There are two syntaxes for the #include directive:

#include 

and

#include "other-header.h"

. The former is used to include files that are installed on the system – such as those that come with the compiler and are part of the language, or those that come with libraries that you can use to extend your program’s functionality and not have to write everything yourself. The latter is used to include files that you write yourself.

Files that are meant to be included like this are called header files. Files that contain source code that isn’t meant to be included like this are called source files. Header files usually have the .h or .hpp extension whereas source files usually have the .cpp or .cc extension. C source files usually have a .c extension.

Namespaces

On line 3 of our example, we find using namespace std. This tells the compiler that, if it can’t find a name we’re using in our code, it should look for that name in a different namespace – namely the one called std.

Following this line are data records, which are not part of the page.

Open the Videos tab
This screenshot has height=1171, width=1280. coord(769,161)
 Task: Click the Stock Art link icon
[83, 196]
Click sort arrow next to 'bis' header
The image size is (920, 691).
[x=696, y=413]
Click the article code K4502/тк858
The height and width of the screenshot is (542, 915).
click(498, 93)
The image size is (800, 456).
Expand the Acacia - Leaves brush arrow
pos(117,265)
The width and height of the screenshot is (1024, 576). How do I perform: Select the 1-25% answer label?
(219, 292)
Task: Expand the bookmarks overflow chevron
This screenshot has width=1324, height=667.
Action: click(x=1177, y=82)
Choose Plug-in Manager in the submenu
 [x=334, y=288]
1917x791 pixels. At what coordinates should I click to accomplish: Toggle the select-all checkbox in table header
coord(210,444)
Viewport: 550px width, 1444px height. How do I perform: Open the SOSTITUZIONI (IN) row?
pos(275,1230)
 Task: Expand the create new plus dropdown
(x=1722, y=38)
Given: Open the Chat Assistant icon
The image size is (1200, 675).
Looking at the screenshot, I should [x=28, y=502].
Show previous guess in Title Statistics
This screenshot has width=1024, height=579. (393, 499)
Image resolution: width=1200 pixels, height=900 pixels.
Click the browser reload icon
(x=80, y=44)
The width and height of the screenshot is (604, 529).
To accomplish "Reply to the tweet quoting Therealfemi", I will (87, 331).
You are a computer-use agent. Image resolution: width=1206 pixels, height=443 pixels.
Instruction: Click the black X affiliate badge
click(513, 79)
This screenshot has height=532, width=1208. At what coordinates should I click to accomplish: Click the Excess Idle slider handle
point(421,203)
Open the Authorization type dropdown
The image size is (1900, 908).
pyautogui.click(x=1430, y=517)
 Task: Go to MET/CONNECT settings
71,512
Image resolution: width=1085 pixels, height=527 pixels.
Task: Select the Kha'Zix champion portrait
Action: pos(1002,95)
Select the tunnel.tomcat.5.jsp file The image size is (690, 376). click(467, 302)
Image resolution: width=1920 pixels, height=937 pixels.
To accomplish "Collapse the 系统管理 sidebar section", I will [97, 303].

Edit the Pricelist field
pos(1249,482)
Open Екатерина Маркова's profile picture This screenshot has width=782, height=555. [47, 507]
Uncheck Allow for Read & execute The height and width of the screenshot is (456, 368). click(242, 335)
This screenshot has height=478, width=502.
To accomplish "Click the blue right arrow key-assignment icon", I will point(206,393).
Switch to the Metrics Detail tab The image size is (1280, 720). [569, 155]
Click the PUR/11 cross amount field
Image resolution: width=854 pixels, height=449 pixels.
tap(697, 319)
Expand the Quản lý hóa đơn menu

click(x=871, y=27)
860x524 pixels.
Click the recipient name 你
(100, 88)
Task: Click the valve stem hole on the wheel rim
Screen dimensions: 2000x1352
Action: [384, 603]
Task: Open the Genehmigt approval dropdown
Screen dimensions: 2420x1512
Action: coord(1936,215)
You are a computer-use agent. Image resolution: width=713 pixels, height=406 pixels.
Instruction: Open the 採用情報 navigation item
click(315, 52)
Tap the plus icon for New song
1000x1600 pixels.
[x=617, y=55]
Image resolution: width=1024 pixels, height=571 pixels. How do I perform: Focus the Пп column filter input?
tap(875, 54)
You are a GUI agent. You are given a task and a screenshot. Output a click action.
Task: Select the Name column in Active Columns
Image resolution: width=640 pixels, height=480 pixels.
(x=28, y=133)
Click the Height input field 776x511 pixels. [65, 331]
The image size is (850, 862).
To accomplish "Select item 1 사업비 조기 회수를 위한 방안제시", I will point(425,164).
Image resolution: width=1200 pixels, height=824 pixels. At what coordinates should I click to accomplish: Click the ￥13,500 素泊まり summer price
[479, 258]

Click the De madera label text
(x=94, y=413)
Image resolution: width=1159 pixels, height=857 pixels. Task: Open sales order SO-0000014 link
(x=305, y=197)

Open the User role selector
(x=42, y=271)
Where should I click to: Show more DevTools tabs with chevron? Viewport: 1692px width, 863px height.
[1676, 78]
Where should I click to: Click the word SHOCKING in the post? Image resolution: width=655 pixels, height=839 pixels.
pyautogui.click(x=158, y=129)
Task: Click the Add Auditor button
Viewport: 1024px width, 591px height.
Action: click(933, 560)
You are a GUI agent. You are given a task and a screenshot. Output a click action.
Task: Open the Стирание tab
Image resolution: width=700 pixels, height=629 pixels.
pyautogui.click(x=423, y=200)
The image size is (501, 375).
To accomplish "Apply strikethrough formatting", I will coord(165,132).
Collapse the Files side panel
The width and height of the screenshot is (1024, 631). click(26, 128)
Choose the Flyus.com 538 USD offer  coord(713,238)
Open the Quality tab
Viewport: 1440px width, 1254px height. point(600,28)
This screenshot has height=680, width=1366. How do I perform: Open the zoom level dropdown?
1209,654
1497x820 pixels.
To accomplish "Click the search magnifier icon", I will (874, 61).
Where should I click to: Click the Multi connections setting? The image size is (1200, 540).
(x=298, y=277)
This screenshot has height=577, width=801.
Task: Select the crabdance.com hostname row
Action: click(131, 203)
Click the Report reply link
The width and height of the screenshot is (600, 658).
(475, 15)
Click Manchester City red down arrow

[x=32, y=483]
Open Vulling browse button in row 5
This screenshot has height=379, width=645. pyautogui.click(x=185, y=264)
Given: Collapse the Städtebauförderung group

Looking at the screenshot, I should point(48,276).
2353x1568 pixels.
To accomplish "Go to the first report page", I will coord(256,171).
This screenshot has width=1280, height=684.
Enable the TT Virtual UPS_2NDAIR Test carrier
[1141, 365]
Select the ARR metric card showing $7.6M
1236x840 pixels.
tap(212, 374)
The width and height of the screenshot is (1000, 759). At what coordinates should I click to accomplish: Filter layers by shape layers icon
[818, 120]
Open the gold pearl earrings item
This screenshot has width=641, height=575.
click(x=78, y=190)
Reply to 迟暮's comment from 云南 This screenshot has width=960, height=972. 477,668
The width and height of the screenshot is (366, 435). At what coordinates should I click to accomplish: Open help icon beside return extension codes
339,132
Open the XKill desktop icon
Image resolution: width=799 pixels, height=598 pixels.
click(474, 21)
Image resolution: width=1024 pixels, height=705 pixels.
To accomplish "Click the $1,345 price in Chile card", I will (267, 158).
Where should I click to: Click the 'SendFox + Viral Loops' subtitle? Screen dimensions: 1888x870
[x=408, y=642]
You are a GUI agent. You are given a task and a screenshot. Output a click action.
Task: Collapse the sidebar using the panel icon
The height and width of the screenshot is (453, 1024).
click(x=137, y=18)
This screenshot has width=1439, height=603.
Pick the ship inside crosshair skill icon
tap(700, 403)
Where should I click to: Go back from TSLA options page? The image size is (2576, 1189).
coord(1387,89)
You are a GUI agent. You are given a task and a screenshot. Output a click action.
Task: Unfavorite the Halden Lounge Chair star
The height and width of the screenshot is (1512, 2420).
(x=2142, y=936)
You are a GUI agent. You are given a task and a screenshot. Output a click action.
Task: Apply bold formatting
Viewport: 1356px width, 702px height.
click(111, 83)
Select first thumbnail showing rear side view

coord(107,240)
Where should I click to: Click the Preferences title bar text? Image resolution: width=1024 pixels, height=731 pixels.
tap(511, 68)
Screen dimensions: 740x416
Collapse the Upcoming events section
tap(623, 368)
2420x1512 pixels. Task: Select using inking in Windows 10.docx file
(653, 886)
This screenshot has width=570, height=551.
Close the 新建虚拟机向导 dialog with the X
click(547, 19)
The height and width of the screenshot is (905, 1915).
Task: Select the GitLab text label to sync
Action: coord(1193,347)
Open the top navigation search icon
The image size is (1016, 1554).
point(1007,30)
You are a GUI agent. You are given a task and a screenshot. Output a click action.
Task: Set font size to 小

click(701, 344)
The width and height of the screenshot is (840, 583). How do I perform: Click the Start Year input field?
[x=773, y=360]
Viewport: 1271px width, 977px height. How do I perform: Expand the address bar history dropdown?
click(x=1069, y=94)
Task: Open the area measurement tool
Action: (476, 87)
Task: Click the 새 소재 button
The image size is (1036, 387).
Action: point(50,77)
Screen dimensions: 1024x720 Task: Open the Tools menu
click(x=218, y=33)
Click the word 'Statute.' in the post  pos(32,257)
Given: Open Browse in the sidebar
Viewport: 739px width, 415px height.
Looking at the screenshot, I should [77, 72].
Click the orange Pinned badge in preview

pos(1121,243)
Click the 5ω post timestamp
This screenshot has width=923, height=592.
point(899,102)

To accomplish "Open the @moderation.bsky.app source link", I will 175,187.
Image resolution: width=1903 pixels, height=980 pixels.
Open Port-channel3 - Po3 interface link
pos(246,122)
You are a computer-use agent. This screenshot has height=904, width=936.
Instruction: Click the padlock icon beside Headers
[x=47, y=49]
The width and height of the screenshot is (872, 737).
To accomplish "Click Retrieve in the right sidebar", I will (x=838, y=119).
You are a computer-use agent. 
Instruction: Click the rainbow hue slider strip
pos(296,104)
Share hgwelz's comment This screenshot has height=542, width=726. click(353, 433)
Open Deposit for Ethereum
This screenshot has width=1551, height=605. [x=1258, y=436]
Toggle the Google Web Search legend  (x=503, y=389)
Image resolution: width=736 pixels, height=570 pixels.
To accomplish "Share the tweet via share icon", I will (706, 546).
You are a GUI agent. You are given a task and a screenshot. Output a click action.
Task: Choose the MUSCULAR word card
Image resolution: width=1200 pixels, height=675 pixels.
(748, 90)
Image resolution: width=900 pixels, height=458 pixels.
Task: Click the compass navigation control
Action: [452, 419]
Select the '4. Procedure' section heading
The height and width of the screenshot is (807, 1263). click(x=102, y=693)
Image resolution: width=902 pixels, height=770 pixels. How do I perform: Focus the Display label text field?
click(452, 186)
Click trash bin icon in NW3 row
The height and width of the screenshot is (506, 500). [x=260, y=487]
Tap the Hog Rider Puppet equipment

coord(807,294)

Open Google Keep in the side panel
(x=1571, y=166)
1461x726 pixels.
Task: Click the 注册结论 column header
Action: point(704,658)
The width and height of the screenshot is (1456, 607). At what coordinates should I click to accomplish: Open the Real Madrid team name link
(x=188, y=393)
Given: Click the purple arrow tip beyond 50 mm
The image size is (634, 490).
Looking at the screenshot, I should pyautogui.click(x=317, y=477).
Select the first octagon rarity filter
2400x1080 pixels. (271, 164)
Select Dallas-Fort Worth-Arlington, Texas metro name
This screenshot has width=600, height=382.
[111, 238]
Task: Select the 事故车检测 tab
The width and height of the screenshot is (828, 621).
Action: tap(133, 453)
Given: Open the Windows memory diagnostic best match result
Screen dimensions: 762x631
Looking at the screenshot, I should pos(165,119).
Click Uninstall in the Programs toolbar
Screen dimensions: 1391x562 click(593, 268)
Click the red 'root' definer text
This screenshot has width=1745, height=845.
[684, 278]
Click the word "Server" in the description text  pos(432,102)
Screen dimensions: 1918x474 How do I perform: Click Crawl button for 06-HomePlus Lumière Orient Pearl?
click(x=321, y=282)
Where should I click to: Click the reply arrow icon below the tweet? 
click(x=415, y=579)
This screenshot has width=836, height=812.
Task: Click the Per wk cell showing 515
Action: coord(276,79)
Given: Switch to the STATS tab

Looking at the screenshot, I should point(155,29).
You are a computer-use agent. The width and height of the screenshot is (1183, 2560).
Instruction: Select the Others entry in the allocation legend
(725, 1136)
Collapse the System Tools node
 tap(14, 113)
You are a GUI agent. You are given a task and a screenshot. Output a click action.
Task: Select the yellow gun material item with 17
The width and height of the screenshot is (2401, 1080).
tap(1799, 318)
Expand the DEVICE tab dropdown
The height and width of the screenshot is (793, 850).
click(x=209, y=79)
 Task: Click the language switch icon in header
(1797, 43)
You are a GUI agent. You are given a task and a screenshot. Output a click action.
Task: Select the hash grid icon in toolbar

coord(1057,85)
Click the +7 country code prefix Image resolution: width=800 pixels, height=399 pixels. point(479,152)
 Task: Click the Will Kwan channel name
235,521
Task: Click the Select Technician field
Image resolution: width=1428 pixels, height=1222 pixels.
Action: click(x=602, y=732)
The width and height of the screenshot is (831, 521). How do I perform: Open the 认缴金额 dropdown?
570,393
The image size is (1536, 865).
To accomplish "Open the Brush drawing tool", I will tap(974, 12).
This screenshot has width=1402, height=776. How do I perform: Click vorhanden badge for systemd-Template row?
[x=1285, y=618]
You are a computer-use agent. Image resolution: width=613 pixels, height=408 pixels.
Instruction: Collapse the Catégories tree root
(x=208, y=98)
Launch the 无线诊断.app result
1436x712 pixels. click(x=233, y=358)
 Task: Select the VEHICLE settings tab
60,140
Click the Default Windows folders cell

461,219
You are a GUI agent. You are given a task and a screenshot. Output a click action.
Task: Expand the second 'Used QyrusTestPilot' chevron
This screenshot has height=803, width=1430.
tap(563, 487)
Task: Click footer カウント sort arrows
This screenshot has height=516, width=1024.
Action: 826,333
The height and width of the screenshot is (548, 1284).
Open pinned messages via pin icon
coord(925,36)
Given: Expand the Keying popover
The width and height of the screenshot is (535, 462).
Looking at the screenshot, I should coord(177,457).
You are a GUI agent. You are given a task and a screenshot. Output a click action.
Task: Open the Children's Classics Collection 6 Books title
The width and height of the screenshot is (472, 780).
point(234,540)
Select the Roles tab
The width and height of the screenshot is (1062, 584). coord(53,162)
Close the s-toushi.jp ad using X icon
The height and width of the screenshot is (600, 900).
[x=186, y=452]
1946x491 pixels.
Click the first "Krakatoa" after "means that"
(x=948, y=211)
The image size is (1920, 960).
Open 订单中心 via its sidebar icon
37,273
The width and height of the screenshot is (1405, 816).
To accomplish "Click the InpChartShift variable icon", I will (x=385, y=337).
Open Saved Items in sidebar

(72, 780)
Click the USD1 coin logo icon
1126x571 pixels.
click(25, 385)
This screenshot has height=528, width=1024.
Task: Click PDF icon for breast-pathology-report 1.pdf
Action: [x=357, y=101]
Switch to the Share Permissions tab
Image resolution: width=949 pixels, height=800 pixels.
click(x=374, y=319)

Namespaces are an important part of the C++ programming language: they help you to structure your programs and make sure that when you use a name, the compiler understands what you mean by that name and doesn’t confuse it for something else. Let’s say, for example, that you have two types called A one of which launches satellite into orbit while the other herds sheep. If you declare an instance of A, like this:

A a

you need to know whether you’ve just created a shepherd or a rocket. In order to be able to distinguish the two and still use them in the same file, they have to be declared in different namespaces. We’ll get to doing that later. For now, it’s just important to know that this exists.

We’re using this directive in our example because cout and endl are both declared in the std namespace, as is almost anything else that belongs to the standard library.

The main function

The main function is where your program starts. It is a function that returns an integer value that is used by the operating system to know whether it was successful or not. By convention we return 0 if everything was OK, non-zero (usually 1) if it wasn’t.

This function is the only function in C++ that, although it returns an integer, is not required to explicitly return it. All other functions must have a return statement to indicate the value to be returned. By convention, we will always put the return statement in, but I left it out this time to have a good reason to tell you this 🙂

Every program written in C++ must have a main function. It always returns int but it can take arguments as well. Valid declarations of main are:

int main()
int main(int argc, char * argv[])

Implementations may allow for other signatures as well, and common signatures are:

int main(int argc, char **argv)
int main(int argc, char * argv[], char * env[])

but the standard [basic.start.main] only says that any implementation must accept the first two.

You may have noted the way I quoted the standard: [basic.start.main]. I do this like this because a new version of the standard is coming soon (hopefully) and chapter and section numbers may change, but section identifiers usually don’t. If you get a PDF version of the standard, you can search it for the tag I use – it will appear in it in exactly the same way.

Implementation

When the standard that defines C++ talks about an implementation, it means the same thing as we generally mean by a combination of the pre-processor, the compiler and the rest of the building machinery, the standard library and the services provided by the run-time library and operating system.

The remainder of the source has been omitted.